## Problem statement:
Among the entries below, only the lines starting at the one with "Bairon Otálvaro Marín (112, 1606)" and ending at the one with "Didáctica del lenguaje (126, 666)", both included, are to be printed exactly.

## Record set:

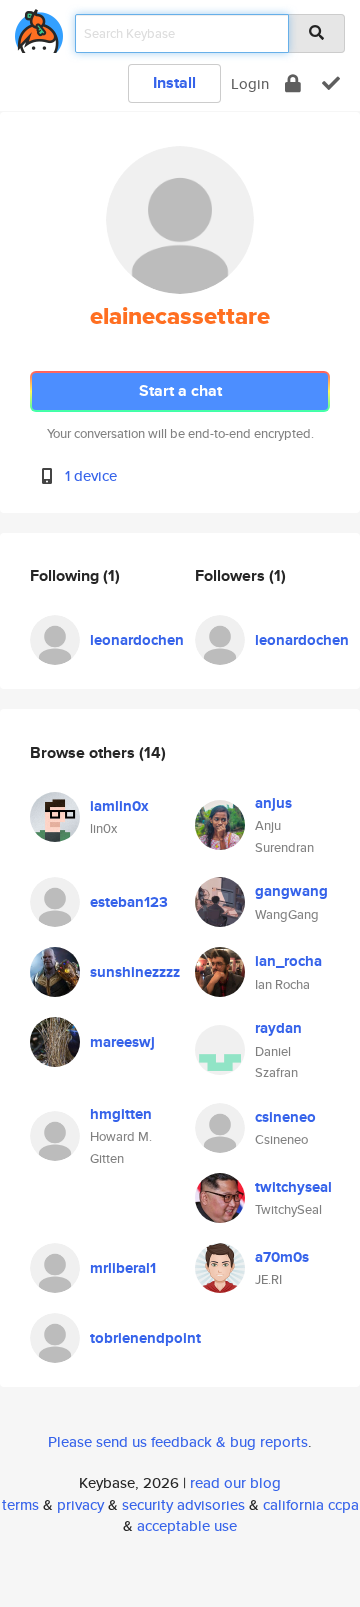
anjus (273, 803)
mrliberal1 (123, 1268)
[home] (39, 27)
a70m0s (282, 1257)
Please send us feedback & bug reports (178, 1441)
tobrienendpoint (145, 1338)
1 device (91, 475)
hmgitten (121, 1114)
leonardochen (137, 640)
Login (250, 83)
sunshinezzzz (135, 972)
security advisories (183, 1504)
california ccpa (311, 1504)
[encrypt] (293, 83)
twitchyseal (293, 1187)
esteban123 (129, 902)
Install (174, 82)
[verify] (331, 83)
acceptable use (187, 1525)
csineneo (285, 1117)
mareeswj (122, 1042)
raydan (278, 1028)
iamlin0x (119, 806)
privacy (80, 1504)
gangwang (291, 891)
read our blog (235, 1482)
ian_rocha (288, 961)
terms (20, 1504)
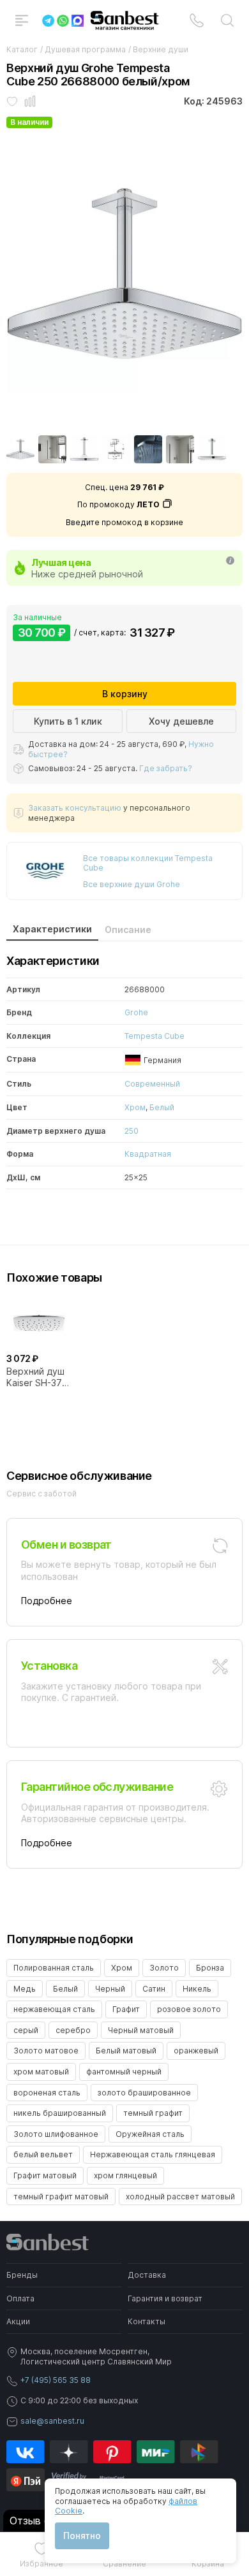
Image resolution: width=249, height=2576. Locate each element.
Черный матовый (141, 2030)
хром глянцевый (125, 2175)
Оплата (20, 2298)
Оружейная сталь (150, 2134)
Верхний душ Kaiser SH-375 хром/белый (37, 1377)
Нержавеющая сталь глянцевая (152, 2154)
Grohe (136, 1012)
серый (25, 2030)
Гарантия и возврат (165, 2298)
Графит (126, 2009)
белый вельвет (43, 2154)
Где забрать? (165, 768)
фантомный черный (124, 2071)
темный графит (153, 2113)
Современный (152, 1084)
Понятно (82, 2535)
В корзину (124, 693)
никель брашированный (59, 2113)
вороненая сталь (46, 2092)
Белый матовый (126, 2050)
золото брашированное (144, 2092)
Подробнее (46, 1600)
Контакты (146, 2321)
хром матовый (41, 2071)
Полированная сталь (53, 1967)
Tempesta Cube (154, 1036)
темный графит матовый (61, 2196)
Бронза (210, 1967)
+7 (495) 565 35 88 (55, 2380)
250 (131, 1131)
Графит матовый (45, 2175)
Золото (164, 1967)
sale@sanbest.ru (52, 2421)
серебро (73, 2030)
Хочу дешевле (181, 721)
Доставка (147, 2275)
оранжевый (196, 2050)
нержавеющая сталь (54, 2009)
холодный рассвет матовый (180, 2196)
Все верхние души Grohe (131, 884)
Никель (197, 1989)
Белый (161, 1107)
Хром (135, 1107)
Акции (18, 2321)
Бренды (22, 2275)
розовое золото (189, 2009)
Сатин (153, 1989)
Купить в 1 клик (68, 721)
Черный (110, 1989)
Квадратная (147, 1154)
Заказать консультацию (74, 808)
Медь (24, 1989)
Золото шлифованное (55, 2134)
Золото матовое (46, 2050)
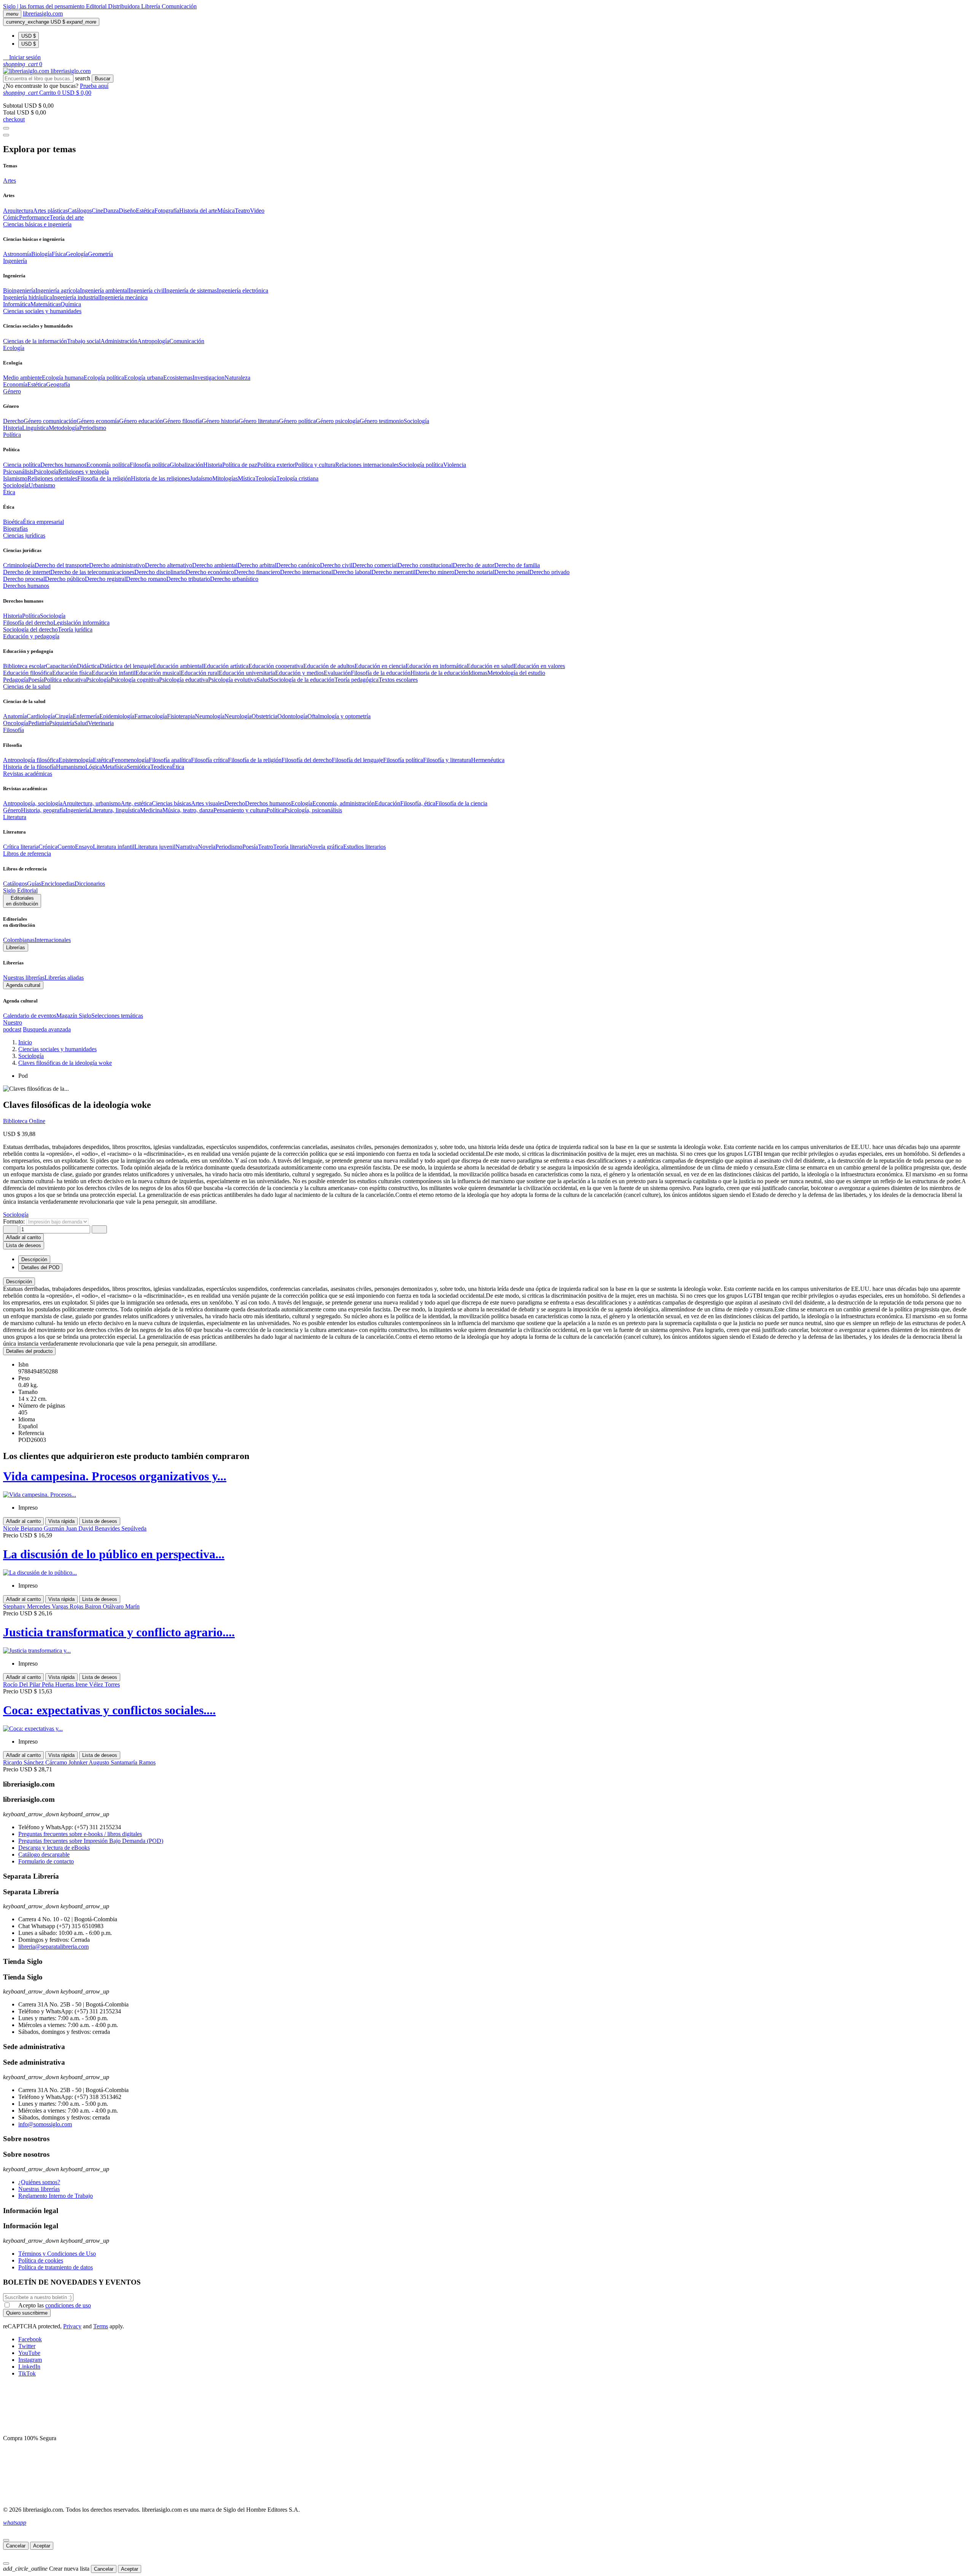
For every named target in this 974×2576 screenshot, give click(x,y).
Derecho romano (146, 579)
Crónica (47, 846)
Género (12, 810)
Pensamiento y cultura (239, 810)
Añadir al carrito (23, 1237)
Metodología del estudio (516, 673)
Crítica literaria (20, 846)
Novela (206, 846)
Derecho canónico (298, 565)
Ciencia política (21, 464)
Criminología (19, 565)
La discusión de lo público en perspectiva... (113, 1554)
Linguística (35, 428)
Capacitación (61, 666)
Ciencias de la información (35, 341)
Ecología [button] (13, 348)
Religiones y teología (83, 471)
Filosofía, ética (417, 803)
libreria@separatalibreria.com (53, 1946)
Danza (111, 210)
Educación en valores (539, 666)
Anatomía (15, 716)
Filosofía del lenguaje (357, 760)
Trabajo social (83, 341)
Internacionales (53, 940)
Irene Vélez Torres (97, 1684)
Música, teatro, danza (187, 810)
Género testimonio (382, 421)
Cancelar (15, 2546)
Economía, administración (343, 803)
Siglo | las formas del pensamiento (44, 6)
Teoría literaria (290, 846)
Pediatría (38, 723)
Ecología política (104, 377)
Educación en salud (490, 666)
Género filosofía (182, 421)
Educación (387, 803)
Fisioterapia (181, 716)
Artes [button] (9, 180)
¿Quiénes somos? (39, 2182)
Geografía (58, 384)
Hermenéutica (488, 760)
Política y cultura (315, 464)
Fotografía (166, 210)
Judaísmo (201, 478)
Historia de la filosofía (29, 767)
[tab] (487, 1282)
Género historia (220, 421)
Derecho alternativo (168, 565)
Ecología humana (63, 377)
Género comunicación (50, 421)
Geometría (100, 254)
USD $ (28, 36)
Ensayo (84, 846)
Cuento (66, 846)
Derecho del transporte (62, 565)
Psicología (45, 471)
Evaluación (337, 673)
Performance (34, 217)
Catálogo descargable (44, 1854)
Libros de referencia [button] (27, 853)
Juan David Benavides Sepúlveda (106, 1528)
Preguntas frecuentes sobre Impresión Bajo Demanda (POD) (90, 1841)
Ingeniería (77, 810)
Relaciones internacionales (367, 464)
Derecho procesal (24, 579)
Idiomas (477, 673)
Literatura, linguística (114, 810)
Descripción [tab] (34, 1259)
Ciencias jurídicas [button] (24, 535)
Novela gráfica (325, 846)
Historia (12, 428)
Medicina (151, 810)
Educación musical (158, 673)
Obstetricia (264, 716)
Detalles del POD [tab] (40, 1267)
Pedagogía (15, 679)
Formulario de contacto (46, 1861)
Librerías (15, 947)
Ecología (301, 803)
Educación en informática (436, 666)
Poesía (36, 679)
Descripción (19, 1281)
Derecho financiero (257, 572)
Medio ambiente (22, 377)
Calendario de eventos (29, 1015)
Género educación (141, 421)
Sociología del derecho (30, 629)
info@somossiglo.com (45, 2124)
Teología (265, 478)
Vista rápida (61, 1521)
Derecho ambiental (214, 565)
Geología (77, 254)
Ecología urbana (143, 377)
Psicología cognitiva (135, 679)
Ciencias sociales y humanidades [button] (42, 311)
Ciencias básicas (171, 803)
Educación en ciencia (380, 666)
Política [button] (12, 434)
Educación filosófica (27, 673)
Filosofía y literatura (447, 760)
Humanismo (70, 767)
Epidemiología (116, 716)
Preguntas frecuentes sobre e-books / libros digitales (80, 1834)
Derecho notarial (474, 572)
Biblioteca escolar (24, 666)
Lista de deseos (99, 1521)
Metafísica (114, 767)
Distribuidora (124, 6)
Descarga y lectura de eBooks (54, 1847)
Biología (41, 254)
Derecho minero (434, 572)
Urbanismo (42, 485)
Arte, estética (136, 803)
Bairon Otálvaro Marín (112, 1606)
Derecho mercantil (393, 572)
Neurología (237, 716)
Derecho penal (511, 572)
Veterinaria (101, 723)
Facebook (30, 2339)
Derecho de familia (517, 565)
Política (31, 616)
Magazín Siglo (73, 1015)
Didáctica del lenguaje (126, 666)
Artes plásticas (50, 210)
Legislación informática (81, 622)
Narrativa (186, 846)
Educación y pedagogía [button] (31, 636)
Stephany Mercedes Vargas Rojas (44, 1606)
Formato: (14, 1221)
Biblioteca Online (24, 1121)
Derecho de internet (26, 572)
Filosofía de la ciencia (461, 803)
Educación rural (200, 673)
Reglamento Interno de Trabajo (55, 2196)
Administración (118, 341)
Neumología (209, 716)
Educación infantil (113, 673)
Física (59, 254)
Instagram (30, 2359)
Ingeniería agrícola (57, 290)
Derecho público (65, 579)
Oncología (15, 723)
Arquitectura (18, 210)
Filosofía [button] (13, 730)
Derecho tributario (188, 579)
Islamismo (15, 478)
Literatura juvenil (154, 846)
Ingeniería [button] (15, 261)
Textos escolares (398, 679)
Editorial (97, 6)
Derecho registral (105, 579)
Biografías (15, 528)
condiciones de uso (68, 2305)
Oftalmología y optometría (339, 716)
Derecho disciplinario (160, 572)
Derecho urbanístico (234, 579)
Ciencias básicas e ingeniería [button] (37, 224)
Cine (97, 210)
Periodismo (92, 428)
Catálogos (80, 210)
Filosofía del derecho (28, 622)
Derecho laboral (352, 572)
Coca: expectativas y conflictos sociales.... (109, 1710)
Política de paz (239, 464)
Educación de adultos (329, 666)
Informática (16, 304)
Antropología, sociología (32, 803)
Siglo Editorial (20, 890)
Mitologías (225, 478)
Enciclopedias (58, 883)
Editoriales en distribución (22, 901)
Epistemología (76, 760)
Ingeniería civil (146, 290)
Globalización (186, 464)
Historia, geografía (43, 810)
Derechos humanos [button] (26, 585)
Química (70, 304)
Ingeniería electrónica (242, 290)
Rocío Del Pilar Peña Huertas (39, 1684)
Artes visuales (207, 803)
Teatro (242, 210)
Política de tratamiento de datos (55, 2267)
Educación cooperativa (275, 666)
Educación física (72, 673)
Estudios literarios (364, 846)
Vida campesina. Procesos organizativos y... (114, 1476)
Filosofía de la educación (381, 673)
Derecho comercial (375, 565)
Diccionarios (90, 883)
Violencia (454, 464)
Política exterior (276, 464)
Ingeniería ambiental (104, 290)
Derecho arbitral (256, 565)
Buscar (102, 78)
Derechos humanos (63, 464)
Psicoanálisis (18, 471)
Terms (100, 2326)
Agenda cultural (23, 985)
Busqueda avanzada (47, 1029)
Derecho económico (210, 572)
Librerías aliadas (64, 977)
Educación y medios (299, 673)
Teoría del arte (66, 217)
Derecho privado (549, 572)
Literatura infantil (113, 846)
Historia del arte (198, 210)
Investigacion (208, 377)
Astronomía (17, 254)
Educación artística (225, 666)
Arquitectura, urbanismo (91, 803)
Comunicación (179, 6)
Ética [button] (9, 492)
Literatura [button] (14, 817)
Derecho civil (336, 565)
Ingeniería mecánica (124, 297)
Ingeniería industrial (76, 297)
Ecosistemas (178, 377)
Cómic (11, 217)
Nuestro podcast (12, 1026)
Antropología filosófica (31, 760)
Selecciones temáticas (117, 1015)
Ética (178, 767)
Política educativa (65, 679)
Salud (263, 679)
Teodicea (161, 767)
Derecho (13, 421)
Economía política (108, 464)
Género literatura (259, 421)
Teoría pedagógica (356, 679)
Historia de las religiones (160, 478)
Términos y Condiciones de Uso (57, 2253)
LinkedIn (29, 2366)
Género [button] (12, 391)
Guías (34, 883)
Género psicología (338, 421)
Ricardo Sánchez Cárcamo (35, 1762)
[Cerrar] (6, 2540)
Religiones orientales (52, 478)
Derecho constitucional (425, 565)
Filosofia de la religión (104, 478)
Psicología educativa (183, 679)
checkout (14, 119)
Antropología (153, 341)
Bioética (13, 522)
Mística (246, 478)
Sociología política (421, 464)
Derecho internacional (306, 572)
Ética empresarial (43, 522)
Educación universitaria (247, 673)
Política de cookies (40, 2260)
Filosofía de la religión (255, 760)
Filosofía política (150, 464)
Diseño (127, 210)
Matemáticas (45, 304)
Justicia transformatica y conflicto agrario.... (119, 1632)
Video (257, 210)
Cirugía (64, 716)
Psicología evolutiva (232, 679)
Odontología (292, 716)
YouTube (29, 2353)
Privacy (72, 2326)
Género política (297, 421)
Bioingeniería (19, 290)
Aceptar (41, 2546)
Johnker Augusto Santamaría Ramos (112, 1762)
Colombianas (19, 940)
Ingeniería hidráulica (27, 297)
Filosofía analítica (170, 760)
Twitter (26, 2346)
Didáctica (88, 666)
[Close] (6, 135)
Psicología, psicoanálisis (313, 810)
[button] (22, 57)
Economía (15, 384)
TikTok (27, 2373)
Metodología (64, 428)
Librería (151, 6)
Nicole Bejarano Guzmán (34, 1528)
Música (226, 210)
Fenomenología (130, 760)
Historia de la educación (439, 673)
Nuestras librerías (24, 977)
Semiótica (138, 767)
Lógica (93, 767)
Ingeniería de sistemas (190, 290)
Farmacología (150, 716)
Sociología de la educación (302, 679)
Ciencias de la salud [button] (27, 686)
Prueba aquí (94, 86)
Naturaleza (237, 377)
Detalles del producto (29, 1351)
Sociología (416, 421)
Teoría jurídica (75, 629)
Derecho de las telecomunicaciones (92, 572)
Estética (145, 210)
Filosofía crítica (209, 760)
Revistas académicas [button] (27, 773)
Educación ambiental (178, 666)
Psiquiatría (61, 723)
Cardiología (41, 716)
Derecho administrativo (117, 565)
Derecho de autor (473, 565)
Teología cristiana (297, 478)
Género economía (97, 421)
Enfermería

## Result of this task:
Bairon Otálvaro Marín (112, 1606)
Derecho mercantil (393, 572)
Neurología (237, 716)
Derecho penal (511, 572)
Veterinaria (101, 723)
Facebook (30, 2339)
Derecho de familia (517, 565)
Política (31, 616)
Magazín Siglo (73, 1015)
Didáctica del lenguaje (126, 666)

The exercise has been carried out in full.